EXERCISE GOAL:
Swap "sort icon" for "sort arrow" in everything from the line containing "Where should I" down to the line containing "tap(554, 354)", and give those entries back otherwise unchanged, without the pictures.

--- Start of MATERIAL PROVIDED ---

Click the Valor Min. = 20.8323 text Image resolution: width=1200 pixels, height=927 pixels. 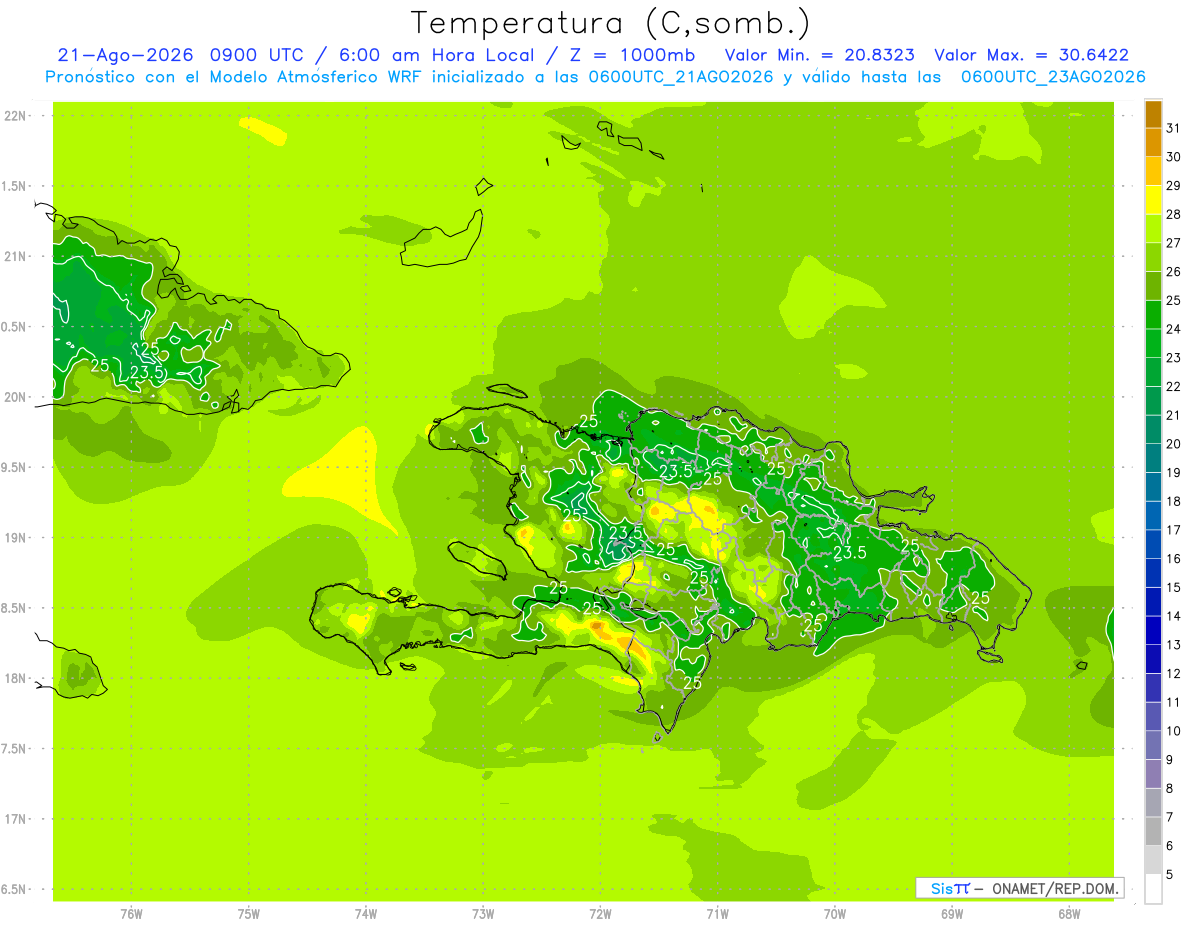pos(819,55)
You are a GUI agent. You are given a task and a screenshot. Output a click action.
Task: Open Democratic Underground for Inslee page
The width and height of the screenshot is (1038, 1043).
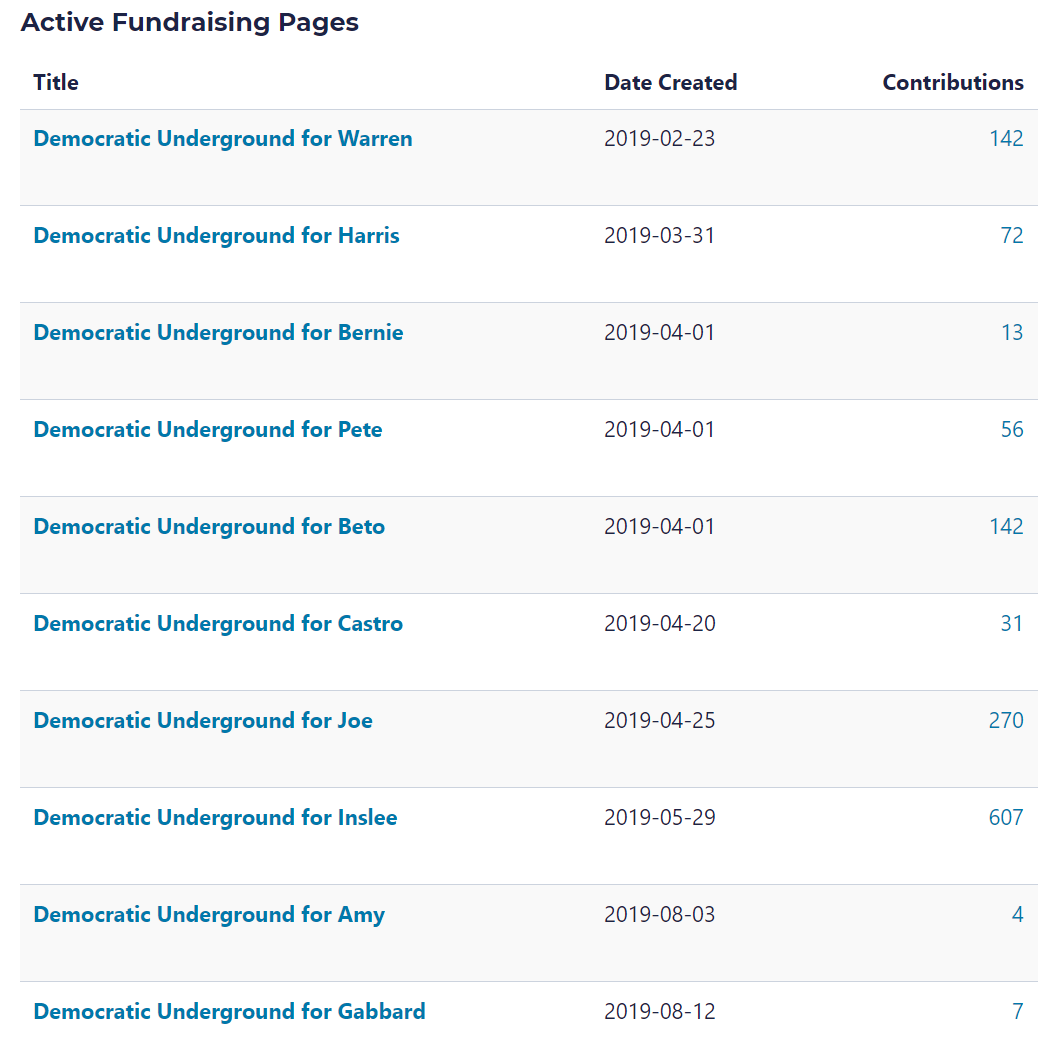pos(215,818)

--- End of MATERIAL PROVIDED ---
--- Start of MATERIAL PROVIDED ---

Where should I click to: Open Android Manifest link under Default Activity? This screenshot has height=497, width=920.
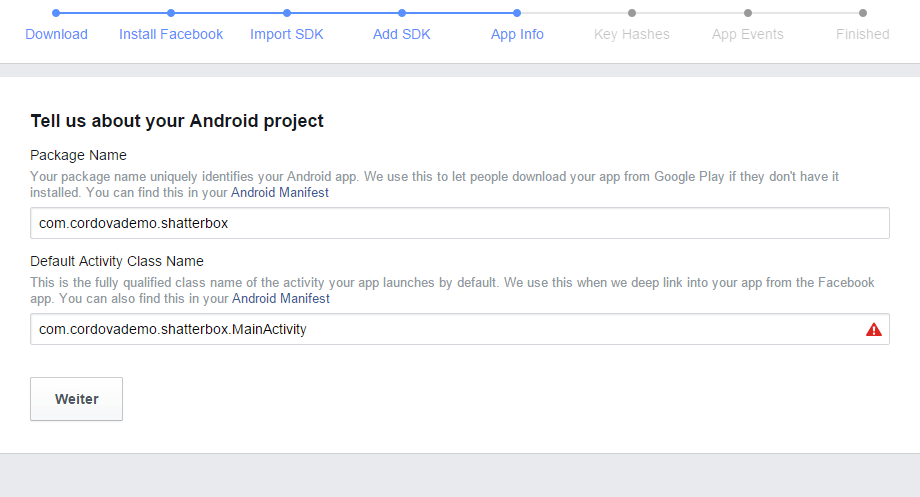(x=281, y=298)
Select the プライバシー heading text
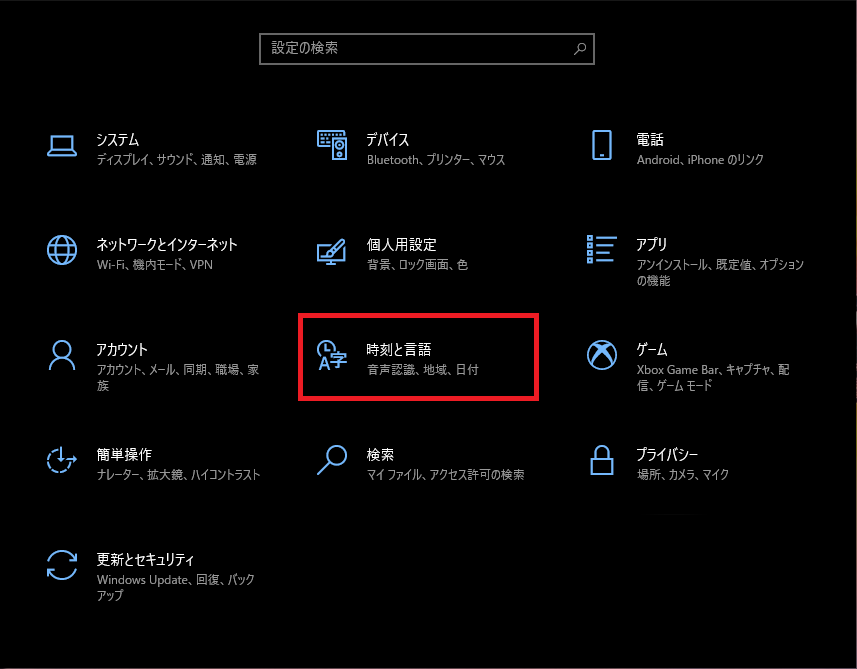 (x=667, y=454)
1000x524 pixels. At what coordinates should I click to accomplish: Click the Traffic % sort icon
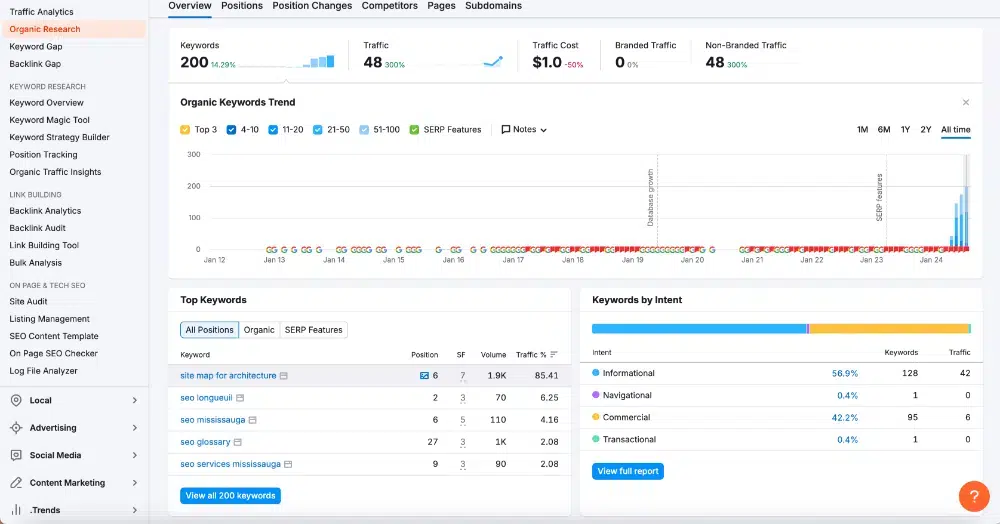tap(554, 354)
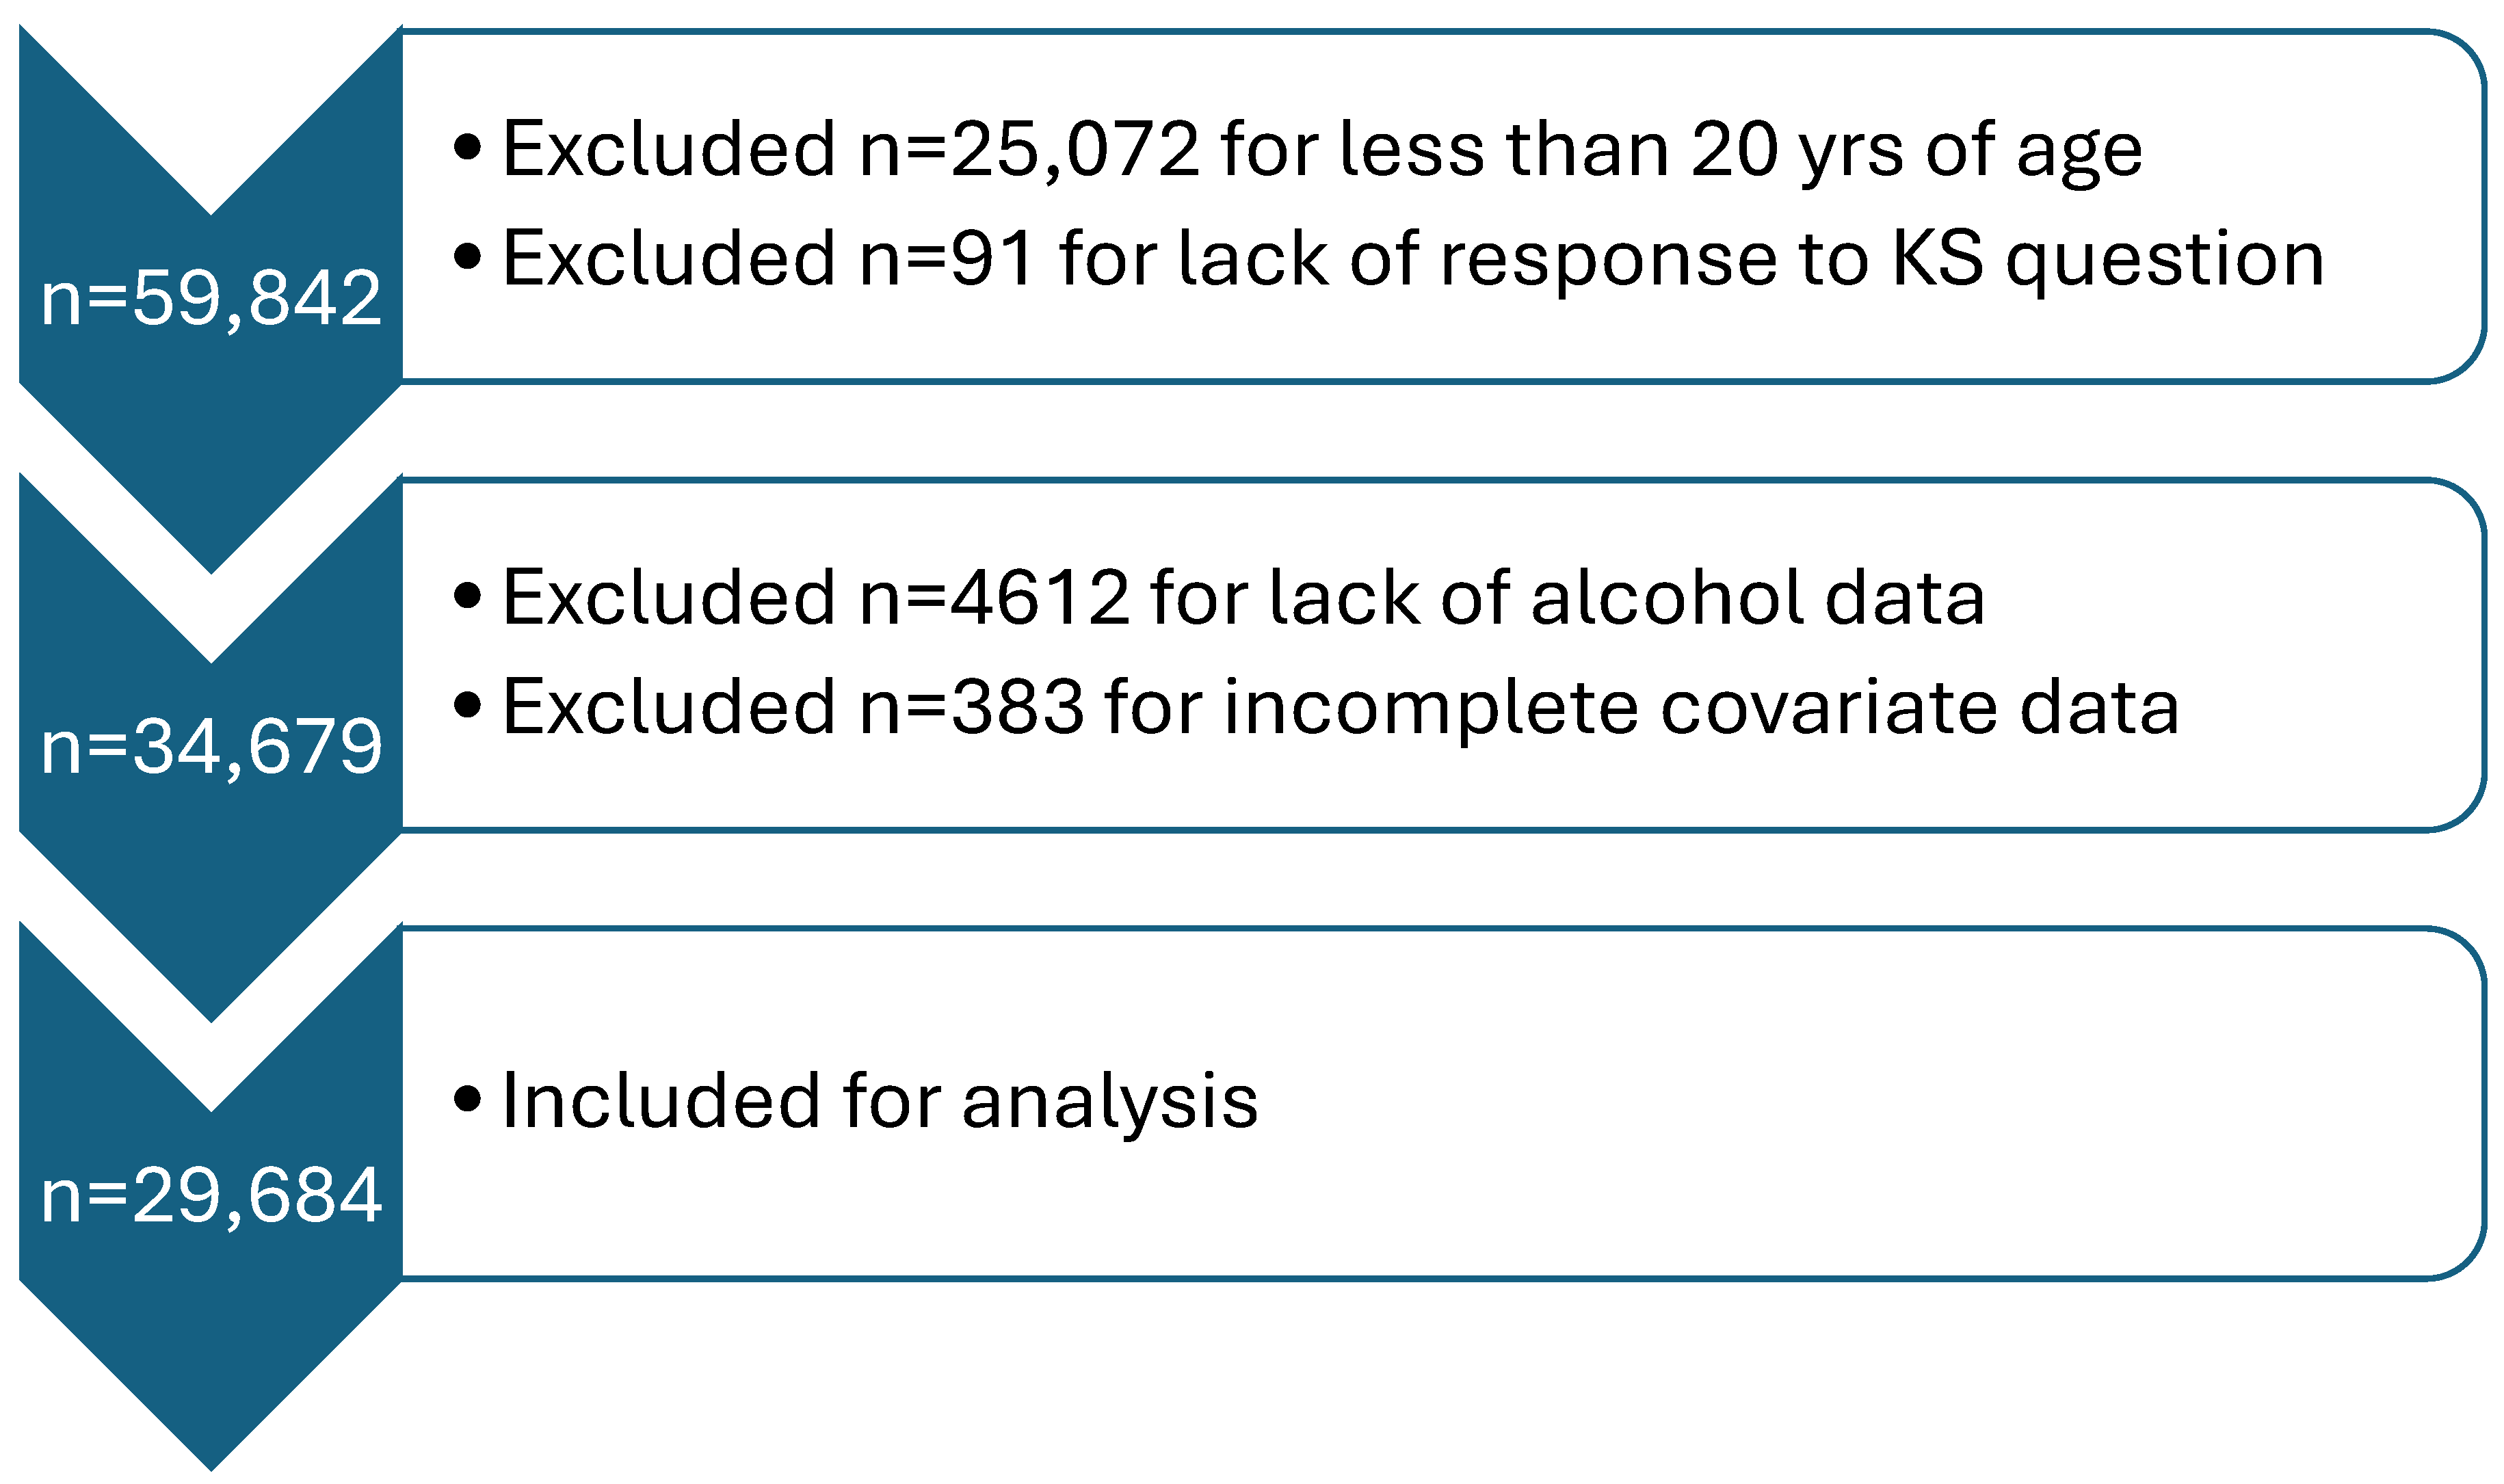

--- End of MATERIAL PROVIDED ---

REPLY:
Where should I click to: Open Android Manifest link under Default Activity? This screenshot has height=497, width=920.
(x=281, y=298)
Select the プライバシー heading text
 (x=667, y=454)
1000x524 pixels. At what coordinates should I click to accomplish: Click the Traffic % sort arrow
tap(554, 354)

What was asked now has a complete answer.